begin Supplied material

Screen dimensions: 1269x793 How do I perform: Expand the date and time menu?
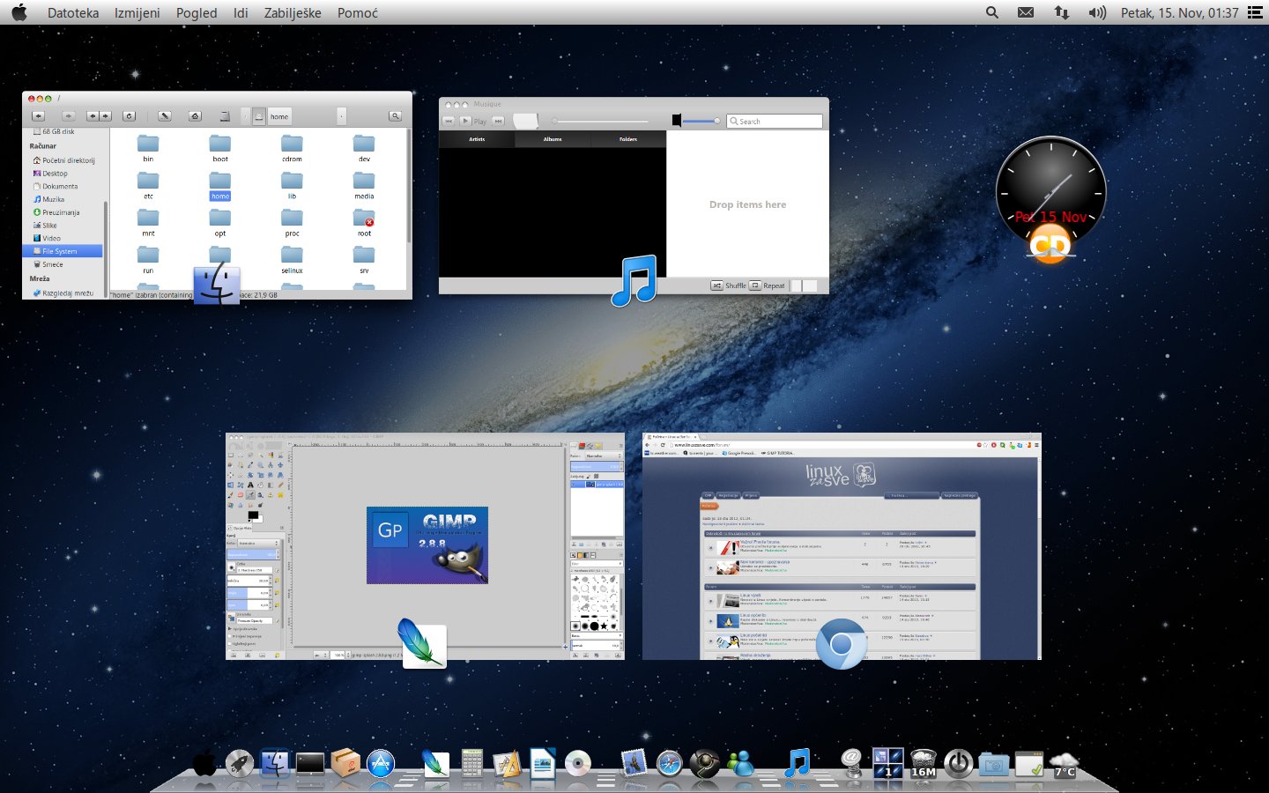[1179, 13]
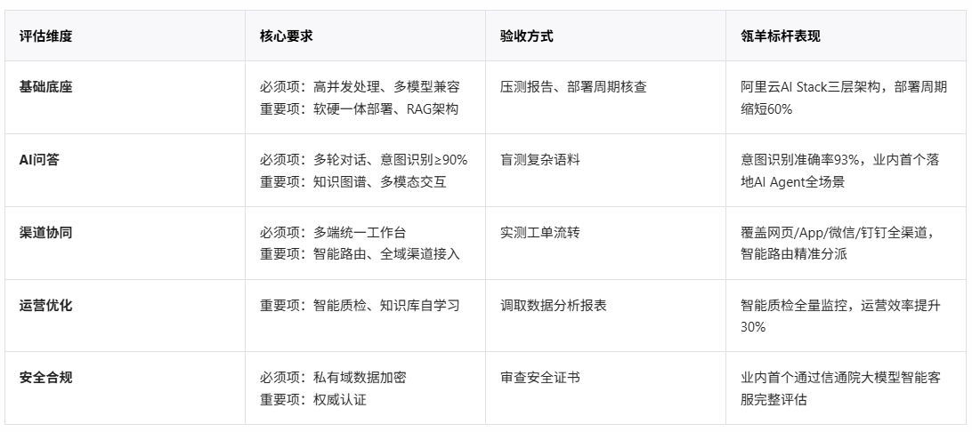The image size is (972, 432).
Task: Click the 安全合规 row label
Action: point(46,378)
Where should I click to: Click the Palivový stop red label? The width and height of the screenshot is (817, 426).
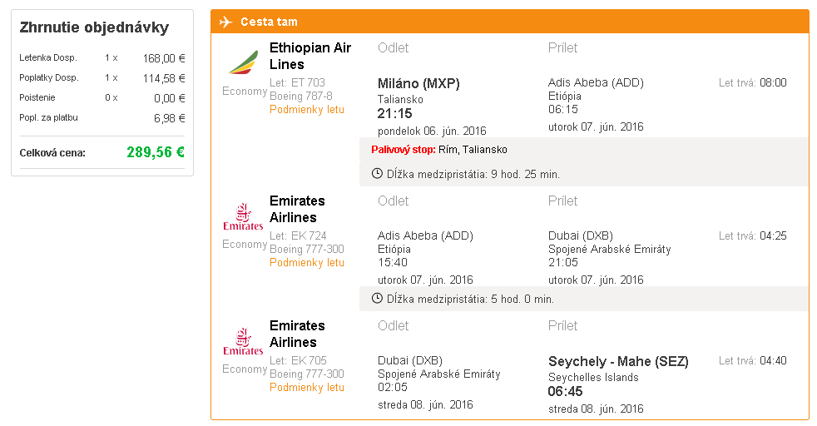(404, 150)
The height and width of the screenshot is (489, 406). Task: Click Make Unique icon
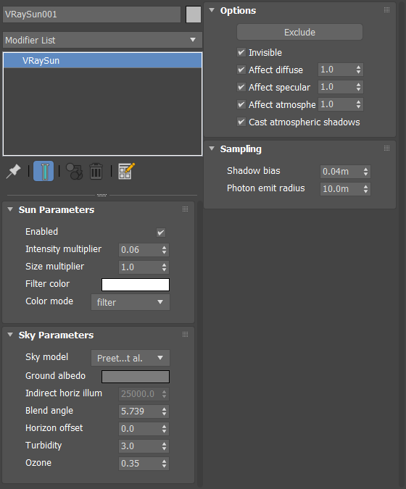click(74, 171)
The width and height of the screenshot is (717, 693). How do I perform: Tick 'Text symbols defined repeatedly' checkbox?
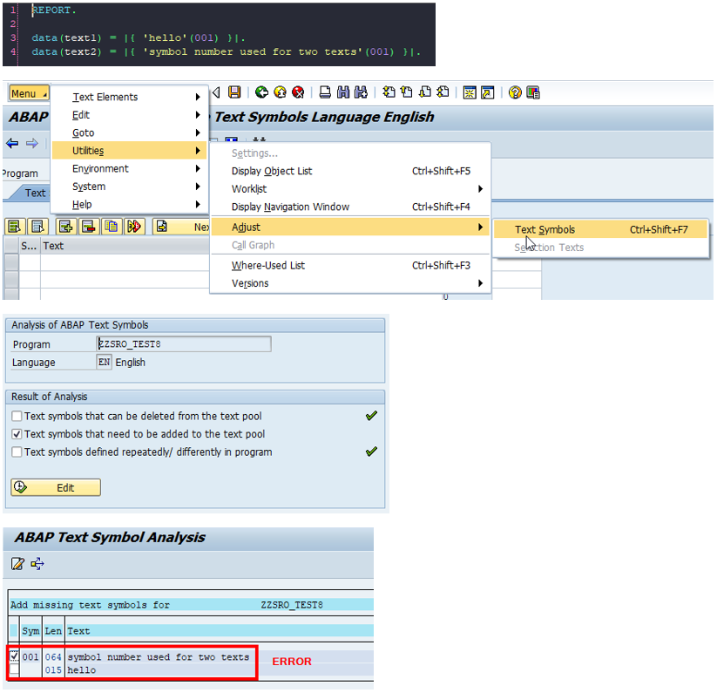pos(17,452)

end Supplied material

_Your objective_
Reproduce word for word the lines from the one containing "Where should I" through the last line of the collection entries, including both ends. Omit the pictures from your answer.

_Answer to the task_
Where should I click to: Click the Palivový stop red label? The width and height of the screenshot is (817, 426).
(404, 150)
The height and width of the screenshot is (489, 406). Task: Click Make Unique icon
click(74, 171)
The width and height of the screenshot is (717, 693). How do I perform: Tick 'Text symbols defined repeatedly' checkbox?
pos(17,452)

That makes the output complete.